It is a history lesson with resonances to today. Like 1776 or Titanic, the outcome of this battle by the Suffragists – don’t call them “Suffragettes,” a diminutive and pejorative term — is not in doubt, even as their landmark victory begins to seem extremely unlikely.
Taub writes herself into the middle of the action as firebrand Alice Paul, played quite capably by alternate Hawley Gould at the performance I caught. Among the more prominent figures in the 17-member cast, Paul pits herself against establishment leader Carrie Chapman Catt (the admirable Jenn Collella) and African-American agitator Ida B. Wells (Nikki M. James). Ultimately, the key obstacle to suffrage is President Woodrow Wilson (a more cartoonish-than-necessary Grace McLean).

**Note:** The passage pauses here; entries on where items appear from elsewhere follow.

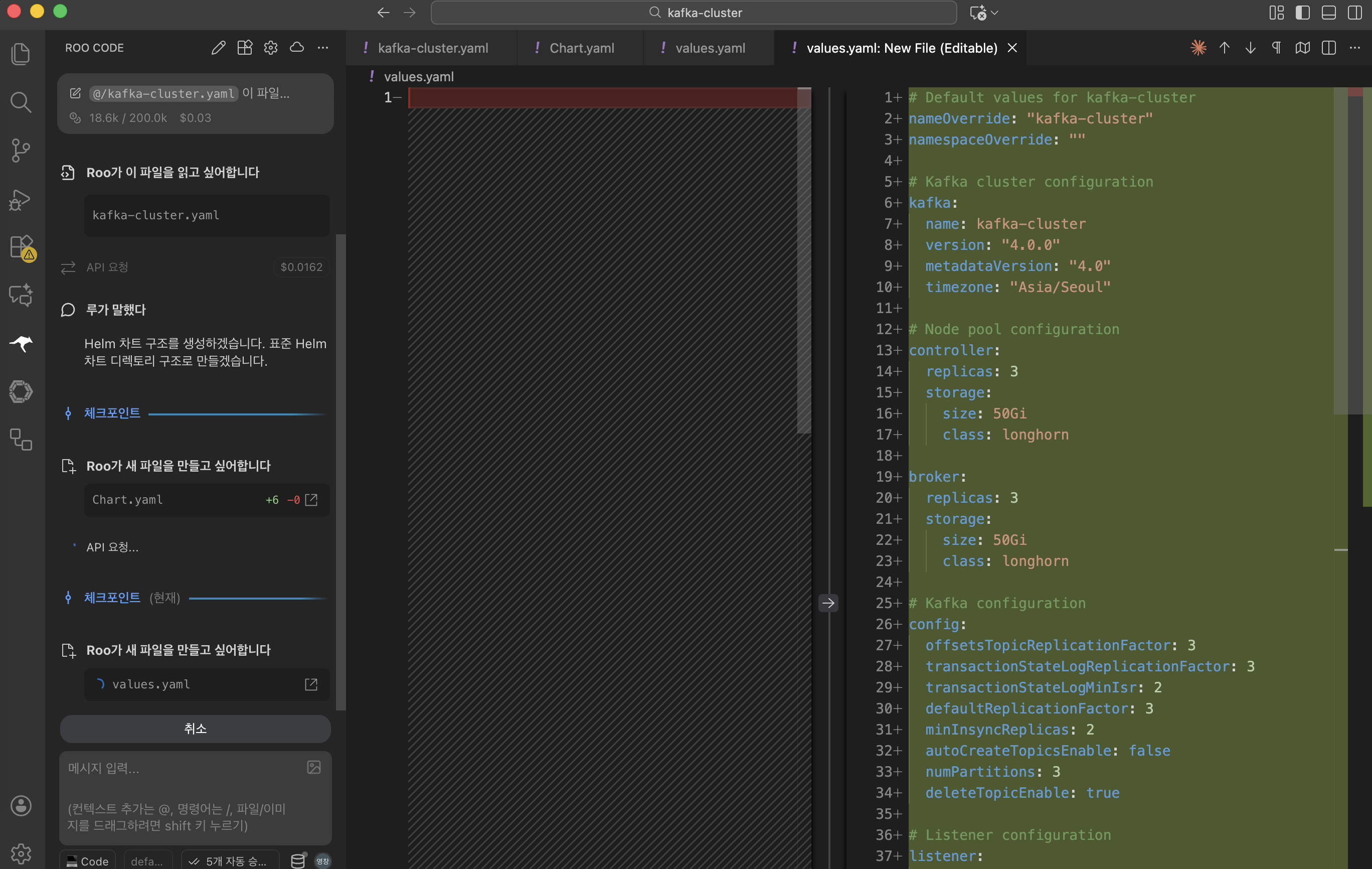Open the Roo Code kangaroo sidebar icon
Image resolution: width=1372 pixels, height=869 pixels.
click(21, 343)
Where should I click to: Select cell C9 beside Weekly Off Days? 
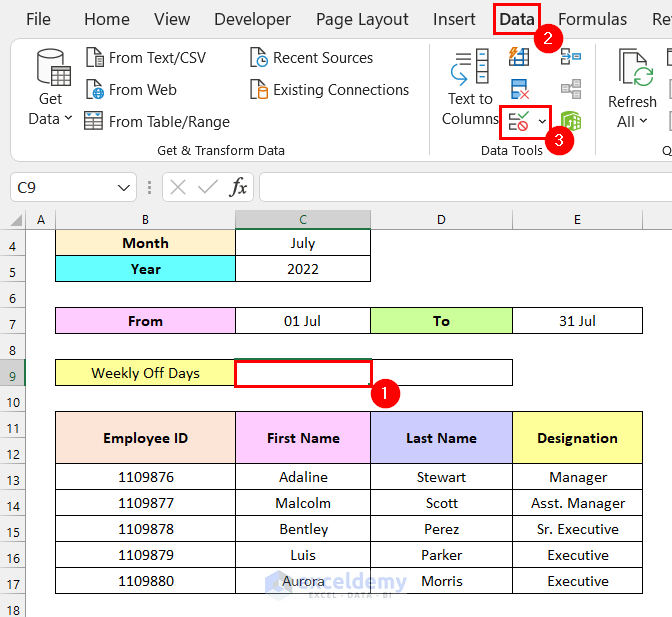[303, 373]
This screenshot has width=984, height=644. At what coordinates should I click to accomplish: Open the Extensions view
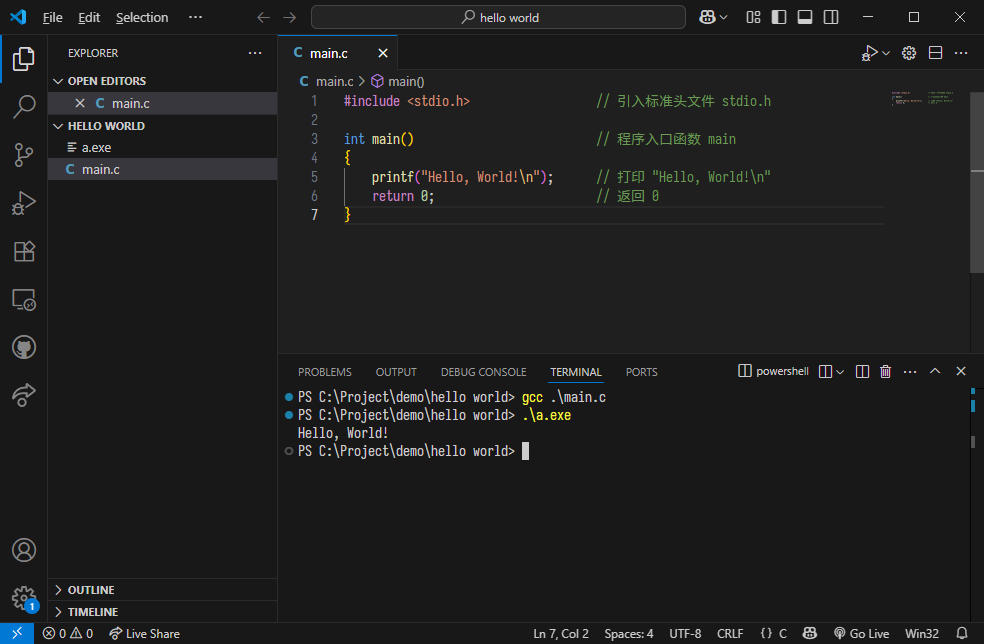coord(24,251)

Taub’s pleasant but hardly memorable score kicks off with an insistent plea, “Let Mother Vote,” followed by a more confrontational “G.A.B.” (“Great American Bitch”) and ultimately a victory anthem, “Keep Marching.” If Suffs brings to mind that other musical history lesson, Hamilton, Lin-Manuel Miranda need not feel threatened by Taub’s melodic or lyric skills. Still, as message musicals go, Suffs is a sufficiently rousing pageant that should energize and entertain contemporary successors to these justifiably remembered rabble-rousers.
SUFFS, Music Box Theatre, 239 W. 45th St. $59-$299. 800-447-7400.